Graphic Provocations: What do digital humanists want from visualization?
25 May 2016, 6:00 pm–7:00 pm
UCL Centre for Digital HumanitiesGower StreetLONDONWC1E 6BTUnited Kingdom
Digital humanists have adopted visualization methods from a variety of other disciplines, but do they serve the interpretative approaches of the humanities? How might aesthetics and epistemology find common ground and build on conventions from a broader range of visual arts, architectural design, and other graphical techniques? Can we move beyond reductive approaches that turn complex historical and literary phenomena into "data" and expose other aspects of the partial, situated, and constructed character of humanistic work? This talk outlines design principles for engaging with graphical means of interpretation that extend beyond current presentational tools into analytic, speculative, and provocative approaches.

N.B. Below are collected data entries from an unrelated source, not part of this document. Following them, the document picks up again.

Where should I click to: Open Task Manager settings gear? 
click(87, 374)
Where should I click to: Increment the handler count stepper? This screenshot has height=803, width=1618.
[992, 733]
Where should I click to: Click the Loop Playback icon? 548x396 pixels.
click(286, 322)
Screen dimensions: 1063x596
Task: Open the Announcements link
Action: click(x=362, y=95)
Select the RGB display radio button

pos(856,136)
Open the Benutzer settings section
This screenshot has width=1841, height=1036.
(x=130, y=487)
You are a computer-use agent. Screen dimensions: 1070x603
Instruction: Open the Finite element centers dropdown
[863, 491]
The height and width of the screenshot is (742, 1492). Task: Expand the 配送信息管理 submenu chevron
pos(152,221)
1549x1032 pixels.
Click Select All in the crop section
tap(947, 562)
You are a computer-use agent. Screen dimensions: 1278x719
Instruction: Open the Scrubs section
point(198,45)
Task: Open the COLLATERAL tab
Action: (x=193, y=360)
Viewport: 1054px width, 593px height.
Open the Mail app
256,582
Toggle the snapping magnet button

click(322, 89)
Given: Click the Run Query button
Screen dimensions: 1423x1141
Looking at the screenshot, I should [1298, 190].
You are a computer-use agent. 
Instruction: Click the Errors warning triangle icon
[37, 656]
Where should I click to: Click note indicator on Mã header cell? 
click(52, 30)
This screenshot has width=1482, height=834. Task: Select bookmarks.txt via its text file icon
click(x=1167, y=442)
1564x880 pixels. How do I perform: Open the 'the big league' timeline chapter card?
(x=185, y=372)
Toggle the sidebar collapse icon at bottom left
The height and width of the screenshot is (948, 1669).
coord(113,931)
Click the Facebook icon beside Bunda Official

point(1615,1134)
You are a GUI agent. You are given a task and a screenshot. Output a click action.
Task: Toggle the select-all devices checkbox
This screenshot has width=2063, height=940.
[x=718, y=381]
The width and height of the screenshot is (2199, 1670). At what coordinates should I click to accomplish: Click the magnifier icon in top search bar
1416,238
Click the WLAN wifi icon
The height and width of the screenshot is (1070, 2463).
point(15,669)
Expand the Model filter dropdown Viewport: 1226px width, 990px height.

Johanna Drucker is the inaugural Martin and Bernard Breslauer Professor of Bibliographical Studies in the Department of Information Studies at UCLA. She has published and lectured widely on topics related to digital humanities and aesthetics, visual forms of knowledge production, book history and future designs, graphic design, historiography of the alphabet and writing, and contemporary art. She has held faculty positions at the University of Texas at Dallas, Columbia University, Yale University, and the University of Virginia, as well as visiting positions at Harvard University, and SUNY Purchase.
Her most recent titles include the jointly authored Digital_Humanities (MIT, 2012) with Anne Burdick, Peter Lunenfeld, Todd Presner, and Jeffrey Schnapp (just released in Italian translation, 2014); Graphic Design History: A Critical Guide (Pearson Prentice Hall) with Emily McVarish, and SpecLab: Projects in Digital Aesthetics and Speculative Computing (Chicago, 2009). A collection of her essays, What Is? was published by Cuneiform Press in 2013 and Graphesis:Visual Forms of Knowledge Production appeared in 2014 as one of the three first volumes in the new series that Harvard University Press launched in their new MetaLab series on the impact of digital humanities and design.